Oh, I know, I wish they would have stuck with it. Retro gaming hardware and cart prices have been skyrocketing, and if Gamestop could be a reliable place to buy original carts/equipment, they could be a leader in that market. A lot of the mom and pop stores don’t have the manpower or technology to deal with the repro carts.

It’s also their shit pricing scheme. Trade in an AAA title, get between $5-10, usually. $20 if you’re really lucky. Then they turn around and resell for $54.99 instead of the new price of $59.99. Add to that older titles that are still very high-priced for used copies…well, no wonder they’re closing physical stores.

I get people don’t like Gamestop, but this paragraph is horseshit. A game selling for full retail, that sells used for 55 (49.50 for club members) trades in for a hell of a lot more than 5 bucks. 20-25 before special offers (potentially bumping it up considerably) is a lot more realistic. If a game is trading in for 5, it’s probably selling for 20-25. As far as prices on old titles, it depends upon demand and availability. If there aren’t many copies around, the price will be higher if it is sought after. There’s no mystery here.

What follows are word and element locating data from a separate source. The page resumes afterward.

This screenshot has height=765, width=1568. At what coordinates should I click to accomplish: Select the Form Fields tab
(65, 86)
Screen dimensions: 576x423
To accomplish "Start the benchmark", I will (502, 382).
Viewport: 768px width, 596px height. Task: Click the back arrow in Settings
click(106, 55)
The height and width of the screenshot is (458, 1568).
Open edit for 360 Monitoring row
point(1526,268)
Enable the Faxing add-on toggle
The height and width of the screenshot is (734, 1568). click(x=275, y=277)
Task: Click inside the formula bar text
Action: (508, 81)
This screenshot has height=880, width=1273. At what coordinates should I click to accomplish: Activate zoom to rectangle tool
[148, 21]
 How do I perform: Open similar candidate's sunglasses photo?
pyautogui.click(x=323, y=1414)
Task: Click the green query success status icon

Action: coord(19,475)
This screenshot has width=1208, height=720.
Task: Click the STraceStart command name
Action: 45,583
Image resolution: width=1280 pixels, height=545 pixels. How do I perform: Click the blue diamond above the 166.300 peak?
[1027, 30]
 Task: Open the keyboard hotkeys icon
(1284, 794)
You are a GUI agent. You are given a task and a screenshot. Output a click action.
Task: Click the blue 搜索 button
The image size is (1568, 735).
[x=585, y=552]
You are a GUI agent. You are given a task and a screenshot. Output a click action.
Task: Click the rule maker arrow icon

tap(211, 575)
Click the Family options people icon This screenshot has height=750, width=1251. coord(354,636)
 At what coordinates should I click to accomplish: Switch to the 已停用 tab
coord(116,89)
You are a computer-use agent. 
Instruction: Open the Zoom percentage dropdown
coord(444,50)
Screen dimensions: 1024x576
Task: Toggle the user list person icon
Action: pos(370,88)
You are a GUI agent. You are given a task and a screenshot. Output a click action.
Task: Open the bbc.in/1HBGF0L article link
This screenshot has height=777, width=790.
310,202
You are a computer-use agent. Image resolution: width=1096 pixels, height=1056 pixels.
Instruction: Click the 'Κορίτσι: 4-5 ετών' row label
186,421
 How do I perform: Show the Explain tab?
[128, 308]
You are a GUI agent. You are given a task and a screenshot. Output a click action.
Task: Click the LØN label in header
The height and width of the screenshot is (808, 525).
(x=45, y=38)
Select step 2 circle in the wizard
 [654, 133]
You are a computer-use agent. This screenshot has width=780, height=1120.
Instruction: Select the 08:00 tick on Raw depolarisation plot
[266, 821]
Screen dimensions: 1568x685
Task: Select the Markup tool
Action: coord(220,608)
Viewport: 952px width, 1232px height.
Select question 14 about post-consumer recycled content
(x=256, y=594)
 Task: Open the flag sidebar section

Edit: as for retro consoles, they have trade values on the website for some old stuff like original PlayStation.

The thing is, the days of stumbling across a copy of EarthBound for a buck at a garage sale are largely over. For the most part, people will look up what their old games are worth, and sell them online if they still hold any value. GameStop would be incredibly stupid to attempt to enter that market as a reseller.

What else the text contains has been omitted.